- **Extract provided**

========

I also cut and drilled the cranks. They are now 2" shorter. I have to get a set of taps to finish them up.

PA080542.jpg


PA080543.jpg
 
Last edited:
Aug 14, 2019
816
2,207
63
I'm debating a chain guard. I like the mechanical look of the chain, but thought I would mock up a couple of guards and ponder the decisions.

The first design covers everything and gives a good area for some paint. I think this is too bulky.

PA090546.jpg




Next up is just cutting out for the sprockets. I like the front mag showing, but I would have to make something to dress up the back one as it's very plain.

Better, but still too bulky.

PA090550.jpg


Next was just the center cut out.

I really like this.

PA090548.jpg



Last is with the center and both sprockets cut out.

I think this is the winner.

PA090549.jpg
 
Mar 26, 2012
8,021
15,795
Maplewood, MN
Depending on if it's the same color as the frame, or an accent color in the finished product, I like a little more of the guard showing. Maybe just a window cut out of the chain line part, and a circle cut for the chain ring in front.

Plus if you leave a little more on there, you will have some good surface area for your Top Fool logo....:nerd:
 
Aug 14, 2019
816
2,207
63
When I came up with the idea for this bike I really only decided on two things, where I would cut and mate the frames, and that the stock shock mount would be a great mount for a shifter.

I was going to scratchbuild a shifter, when it dawned on me, why waste time and effort when I have the shifter that came on the bike to start out with. I cut the elbow off the grip shifter and ground out a hole in the main part of the body for the exit piece to fit in, then filled the cavity with JB Weld. I also cut the twist part down. The top left piece is a filler made from a PVC fitting.

PA100558.jpg


I drilled a small hole off to the side of the handlebar piece and mounted a roll pin in it. Then a matching but slightly larger hole in the frame mount to prevent it from spinning.

PA100559.jpg


The modified shifter body in place.

PA100560.jpg


Both parts to the shifter are tucked away for the night as the final coat of JB cures.

========

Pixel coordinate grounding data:
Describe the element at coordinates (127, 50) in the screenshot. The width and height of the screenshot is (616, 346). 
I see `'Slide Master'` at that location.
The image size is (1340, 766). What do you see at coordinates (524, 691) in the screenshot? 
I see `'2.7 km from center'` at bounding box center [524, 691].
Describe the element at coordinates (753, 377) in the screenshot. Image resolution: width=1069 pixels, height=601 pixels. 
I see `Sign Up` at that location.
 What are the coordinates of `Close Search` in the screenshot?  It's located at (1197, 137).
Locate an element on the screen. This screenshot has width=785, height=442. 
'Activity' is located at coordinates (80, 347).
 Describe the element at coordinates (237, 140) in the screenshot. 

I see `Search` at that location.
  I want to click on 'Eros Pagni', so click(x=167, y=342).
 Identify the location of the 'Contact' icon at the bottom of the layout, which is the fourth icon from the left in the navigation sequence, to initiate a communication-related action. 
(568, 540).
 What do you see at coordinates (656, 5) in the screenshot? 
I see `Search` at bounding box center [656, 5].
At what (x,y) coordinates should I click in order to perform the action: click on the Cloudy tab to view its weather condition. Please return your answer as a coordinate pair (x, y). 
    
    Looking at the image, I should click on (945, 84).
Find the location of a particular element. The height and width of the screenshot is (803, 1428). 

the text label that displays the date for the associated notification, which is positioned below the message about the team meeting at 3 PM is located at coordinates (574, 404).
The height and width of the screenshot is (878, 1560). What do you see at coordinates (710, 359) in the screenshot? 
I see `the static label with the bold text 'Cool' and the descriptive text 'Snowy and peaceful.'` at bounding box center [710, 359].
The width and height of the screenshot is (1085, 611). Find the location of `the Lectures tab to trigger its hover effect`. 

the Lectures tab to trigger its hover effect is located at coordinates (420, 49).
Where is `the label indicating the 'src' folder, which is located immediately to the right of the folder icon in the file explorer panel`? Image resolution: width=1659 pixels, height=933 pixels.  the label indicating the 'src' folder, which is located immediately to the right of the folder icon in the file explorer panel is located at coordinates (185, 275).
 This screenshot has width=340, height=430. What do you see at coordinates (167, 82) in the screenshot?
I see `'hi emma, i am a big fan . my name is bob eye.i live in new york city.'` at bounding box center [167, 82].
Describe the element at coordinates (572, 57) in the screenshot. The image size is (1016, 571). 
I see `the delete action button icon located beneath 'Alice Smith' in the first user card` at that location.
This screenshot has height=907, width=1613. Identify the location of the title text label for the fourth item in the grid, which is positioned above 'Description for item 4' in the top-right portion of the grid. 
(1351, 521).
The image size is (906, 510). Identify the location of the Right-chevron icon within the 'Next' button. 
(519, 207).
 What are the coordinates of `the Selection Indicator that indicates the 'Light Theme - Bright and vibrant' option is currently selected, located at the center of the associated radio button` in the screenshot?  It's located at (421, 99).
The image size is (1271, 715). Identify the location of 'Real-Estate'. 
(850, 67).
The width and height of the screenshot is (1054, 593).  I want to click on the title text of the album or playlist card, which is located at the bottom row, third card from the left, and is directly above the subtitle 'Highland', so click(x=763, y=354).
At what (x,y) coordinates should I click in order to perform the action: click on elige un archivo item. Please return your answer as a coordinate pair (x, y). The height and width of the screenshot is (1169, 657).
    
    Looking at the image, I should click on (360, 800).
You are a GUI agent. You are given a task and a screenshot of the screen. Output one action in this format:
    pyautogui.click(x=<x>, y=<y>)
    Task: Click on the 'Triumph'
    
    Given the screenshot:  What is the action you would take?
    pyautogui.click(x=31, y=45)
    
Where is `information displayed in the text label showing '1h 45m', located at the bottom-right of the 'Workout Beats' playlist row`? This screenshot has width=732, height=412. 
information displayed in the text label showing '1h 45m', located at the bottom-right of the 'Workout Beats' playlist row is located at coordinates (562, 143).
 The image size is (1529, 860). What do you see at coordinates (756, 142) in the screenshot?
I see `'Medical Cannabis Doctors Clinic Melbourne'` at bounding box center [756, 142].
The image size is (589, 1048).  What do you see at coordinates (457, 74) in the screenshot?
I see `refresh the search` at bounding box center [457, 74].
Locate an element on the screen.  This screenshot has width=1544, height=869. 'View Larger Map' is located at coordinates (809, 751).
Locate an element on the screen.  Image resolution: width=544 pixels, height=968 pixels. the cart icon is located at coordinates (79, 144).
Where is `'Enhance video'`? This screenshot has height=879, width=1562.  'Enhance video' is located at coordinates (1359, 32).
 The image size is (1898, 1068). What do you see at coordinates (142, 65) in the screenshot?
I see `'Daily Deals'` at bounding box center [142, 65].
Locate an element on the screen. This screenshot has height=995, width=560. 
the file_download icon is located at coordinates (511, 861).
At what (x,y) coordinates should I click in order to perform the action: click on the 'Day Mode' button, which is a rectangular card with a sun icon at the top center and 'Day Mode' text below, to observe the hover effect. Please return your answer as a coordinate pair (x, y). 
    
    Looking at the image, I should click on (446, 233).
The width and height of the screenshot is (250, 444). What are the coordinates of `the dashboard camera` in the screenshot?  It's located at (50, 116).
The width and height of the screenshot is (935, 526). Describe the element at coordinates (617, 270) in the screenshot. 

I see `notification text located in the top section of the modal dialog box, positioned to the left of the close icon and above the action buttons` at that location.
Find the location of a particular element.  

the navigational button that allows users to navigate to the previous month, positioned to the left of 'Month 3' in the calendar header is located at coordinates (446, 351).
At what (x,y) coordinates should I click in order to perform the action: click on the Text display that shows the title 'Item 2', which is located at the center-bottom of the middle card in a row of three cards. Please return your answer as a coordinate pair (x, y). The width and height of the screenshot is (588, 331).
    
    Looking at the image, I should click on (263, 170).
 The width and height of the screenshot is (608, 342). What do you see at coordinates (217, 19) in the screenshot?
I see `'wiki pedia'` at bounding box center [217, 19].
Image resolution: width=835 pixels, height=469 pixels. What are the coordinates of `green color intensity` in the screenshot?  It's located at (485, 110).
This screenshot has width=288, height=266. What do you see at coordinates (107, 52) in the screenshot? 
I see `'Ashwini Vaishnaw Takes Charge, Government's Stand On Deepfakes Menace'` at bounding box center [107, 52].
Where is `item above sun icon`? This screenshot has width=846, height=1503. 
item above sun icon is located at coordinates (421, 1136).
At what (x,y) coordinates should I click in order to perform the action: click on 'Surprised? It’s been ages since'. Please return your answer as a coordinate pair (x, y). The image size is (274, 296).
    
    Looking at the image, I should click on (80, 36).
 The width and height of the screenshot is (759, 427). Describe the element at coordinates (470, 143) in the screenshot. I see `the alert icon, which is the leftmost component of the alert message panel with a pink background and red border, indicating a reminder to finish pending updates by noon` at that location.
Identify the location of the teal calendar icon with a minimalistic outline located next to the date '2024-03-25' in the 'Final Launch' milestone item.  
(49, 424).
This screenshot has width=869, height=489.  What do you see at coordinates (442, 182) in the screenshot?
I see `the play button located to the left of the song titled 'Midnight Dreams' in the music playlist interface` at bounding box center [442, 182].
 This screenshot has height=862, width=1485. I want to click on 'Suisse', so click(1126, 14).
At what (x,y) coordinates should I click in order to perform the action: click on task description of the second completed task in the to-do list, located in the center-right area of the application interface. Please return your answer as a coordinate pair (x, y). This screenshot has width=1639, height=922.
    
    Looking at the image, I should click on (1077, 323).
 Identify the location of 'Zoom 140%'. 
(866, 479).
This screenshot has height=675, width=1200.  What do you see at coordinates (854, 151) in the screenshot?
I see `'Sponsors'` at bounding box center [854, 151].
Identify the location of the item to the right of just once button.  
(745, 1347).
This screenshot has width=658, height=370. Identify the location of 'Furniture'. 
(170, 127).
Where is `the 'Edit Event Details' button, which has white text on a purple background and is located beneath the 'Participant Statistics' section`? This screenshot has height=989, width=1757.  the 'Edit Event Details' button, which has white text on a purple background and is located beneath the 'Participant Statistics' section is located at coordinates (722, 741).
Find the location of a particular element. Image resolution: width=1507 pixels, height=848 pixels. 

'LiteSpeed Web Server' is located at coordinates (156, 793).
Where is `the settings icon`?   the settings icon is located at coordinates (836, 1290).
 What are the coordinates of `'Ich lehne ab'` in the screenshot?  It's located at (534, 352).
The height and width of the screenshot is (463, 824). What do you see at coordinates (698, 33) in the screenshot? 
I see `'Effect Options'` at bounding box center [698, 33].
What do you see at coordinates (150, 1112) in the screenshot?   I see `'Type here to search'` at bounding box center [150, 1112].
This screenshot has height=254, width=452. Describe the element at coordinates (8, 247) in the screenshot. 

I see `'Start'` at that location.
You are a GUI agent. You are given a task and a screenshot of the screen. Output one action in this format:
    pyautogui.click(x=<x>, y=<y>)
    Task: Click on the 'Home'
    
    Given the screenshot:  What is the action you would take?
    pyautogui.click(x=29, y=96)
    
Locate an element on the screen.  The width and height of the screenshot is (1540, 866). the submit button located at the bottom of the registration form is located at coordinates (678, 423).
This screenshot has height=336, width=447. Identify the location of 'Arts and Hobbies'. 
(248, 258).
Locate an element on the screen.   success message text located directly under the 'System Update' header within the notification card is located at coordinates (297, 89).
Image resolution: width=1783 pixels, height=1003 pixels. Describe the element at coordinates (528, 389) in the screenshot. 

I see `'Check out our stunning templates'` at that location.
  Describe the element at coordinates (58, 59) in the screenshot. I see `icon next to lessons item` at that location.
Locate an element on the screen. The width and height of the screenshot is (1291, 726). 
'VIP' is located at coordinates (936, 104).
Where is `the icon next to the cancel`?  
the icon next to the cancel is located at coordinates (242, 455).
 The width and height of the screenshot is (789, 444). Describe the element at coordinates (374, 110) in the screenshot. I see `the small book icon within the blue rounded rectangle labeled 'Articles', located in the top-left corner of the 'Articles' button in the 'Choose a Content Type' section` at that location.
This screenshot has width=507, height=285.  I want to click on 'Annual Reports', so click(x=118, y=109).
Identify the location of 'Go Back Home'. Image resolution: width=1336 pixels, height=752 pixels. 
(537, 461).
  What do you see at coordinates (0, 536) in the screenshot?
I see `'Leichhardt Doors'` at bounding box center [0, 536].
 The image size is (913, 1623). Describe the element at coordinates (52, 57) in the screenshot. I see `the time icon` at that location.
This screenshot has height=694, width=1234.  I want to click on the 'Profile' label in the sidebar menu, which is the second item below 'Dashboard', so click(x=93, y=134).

========

- **Task requirements**
• 1. Rewrite the bike build post from "PA080542.jpg" through "ponder the decisions.", replacing "mechanical" with "industrial".
• 2. In the bike build post, what was the top left filler piece on the shifter made from?

- **Answers to this exercise**
• 1.
PA080542.jpg


PA080543.jpg
 
Last edited:
Aug 14, 2019
816
2,207
63
I'm debating a chain guard. I like the industrial look of the chain, but thought I would mock up a couple of guards and ponder the decisions.

• 2. A PVC fitting.